Directions: Report each line of the data that has "Lisa" somewhere in it.

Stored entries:

:::

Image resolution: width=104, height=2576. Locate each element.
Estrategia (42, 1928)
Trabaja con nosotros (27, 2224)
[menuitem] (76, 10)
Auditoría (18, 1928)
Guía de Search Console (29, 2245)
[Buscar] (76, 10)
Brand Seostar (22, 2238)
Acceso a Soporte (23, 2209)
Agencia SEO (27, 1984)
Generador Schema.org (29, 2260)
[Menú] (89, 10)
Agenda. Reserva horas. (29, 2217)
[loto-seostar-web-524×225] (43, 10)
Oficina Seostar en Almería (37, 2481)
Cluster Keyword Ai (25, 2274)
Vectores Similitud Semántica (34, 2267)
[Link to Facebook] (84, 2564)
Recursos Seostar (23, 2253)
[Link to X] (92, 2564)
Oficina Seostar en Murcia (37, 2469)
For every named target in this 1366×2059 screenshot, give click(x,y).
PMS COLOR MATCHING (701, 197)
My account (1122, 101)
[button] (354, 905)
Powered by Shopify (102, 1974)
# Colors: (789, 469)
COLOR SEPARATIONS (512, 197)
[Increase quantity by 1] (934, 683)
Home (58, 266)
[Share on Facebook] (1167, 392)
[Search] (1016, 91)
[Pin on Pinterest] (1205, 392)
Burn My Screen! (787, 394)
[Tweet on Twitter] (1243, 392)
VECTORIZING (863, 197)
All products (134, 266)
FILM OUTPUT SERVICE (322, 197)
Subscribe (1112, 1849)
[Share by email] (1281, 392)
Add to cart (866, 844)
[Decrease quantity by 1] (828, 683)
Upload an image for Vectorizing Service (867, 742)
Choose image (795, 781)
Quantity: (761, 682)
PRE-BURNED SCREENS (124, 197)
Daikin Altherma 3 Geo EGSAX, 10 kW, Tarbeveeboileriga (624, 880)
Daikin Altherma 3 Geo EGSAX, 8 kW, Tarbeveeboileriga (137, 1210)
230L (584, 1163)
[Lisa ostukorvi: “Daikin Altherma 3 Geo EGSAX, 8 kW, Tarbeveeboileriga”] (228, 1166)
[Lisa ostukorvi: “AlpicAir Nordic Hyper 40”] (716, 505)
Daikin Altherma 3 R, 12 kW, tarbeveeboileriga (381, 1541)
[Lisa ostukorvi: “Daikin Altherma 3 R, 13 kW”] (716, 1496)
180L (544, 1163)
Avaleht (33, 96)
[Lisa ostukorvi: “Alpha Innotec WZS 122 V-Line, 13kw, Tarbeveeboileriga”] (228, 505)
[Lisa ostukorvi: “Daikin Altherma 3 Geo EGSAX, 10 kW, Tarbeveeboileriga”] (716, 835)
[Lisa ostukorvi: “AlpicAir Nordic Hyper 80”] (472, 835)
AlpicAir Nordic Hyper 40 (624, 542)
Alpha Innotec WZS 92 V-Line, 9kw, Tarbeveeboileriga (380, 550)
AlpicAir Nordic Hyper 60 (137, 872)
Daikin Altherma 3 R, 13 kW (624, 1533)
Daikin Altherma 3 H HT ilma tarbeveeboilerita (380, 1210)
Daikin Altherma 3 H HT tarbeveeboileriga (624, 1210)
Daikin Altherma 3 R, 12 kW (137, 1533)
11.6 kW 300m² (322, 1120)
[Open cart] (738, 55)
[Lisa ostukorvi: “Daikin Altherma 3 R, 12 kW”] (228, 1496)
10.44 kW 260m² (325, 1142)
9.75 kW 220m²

:::

Output:
[Lisa ostukorvi: “Daikin Altherma 3 Geo EGSAX, 8 kW, Tarbeveeboileriga”] (228, 1166)
[Lisa ostukorvi: “AlpicAir Nordic Hyper 40”] (716, 505)
[Lisa ostukorvi: “Daikin Altherma 3 R, 13 kW”] (716, 1496)
[Lisa ostukorvi: “Alpha Innotec WZS 122 V-Line, 13kw, Tarbeveeboileriga”] (228, 505)
[Lisa ostukorvi: “Daikin Altherma 3 Geo EGSAX, 10 kW, Tarbeveeboileriga”] (716, 835)
[Lisa ostukorvi: “AlpicAir Nordic Hyper 80”] (472, 835)
[Lisa ostukorvi: “Daikin Altherma 3 R, 12 kW”] (228, 1496)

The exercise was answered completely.